There was a brief market panic earlier in the year, dangerous territory for the U.K., which typically has around 25–30 percent of its government bonds (“gilts”) held by foreign investors, who have no overriding reason to have gilts as part of their holdings. That means that they have no overriding reason to hang on to their positions in British government debt in the event of any sign of serious trouble.
It is no secret that there are severe tensions within the government over some of the (inadequate) cost-cutting promoted by Rachel Reeves, Britain’s distinctly underwhelming chancellor of the exchequer (finance minister). Accordingly, eyebrows and interest rates shot up when a visibly distraught Reeves shed a tear in the House of Commons on Wednesday. This was put down to a “personal matter.” If that’s so, she deserves only sympathy. Even if the cause was political, she also deserves sympathy, but investors can be forgiven some unease. Reeves is known to have been upset by an altercation with the speaker of the house (over her conduct in the Commons), but it is generally accepted that that was not to blame. A more likely culprit is the way that the prime minister, Keir Starmer, has recently reined in her spending cuts. Just how acrimonious have the discussions between him and Reeves really been?

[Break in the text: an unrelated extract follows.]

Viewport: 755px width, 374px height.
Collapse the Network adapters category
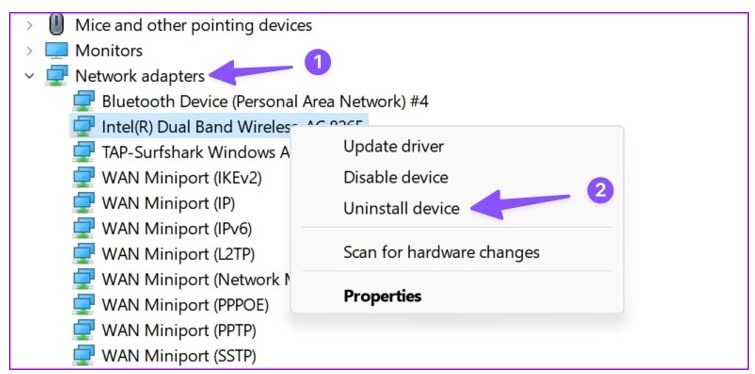[30, 76]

Rachel Reeves triggered a £3 billion market sell-off on Wednesday after crying at Prime Minister’s Questions. The Chancellor was seen wiping away tears as Sir Keir Starmer raised doubts about her future by failing to confirm that she would stay in her role.
The scenes triggered higher UK borrowing costs, with the effective interest rate on 10-year government debt experiencing one of the biggest jumps since Liz Truss was prime minister. The pound also fell, and ended the day down almost 1 per cent against the US dollar.
Ms Reeves’s show of emotion came the day after a welfare package designed to save the Treasury £4.5 billion a year was gutted, making it more likely she will need to raise taxes later this year. . . .
The scenes triggered panic in the markets and warnings that the jump in borrowing costs — if sustained until the autumn — would knock £3 billion off the Chancellor’s wafer-thin £9.9 billion buffer to balance the books.
Alex Kerr, of Capital Economics, suggested that another tax raid was on the way. He said: “Combined with the about-turns on welfare spending and winter fuel payments, which will cost around £6 billion, that leaves the Chancellor’s headroom pretty much wiped out at just under £1 billion.
The next morning, Starmer came out with strong words of support for Reeves. She would be “the Chancellor for a very long time to come.” Markets recovered, but this should not be read as a vote of confidence in Labour’s management of the economy. Investors simply believe that, given the survival of the current government, which has a large majority and no need to call an election for four years, the alternatives would be even worse. They probably would.
Starmer’s endorsement of Reeves may do the trick for now, but that won’t change the fact that, unless Britain abandons the economics of the madhouse, there is going to be a market panic that really will end in tears.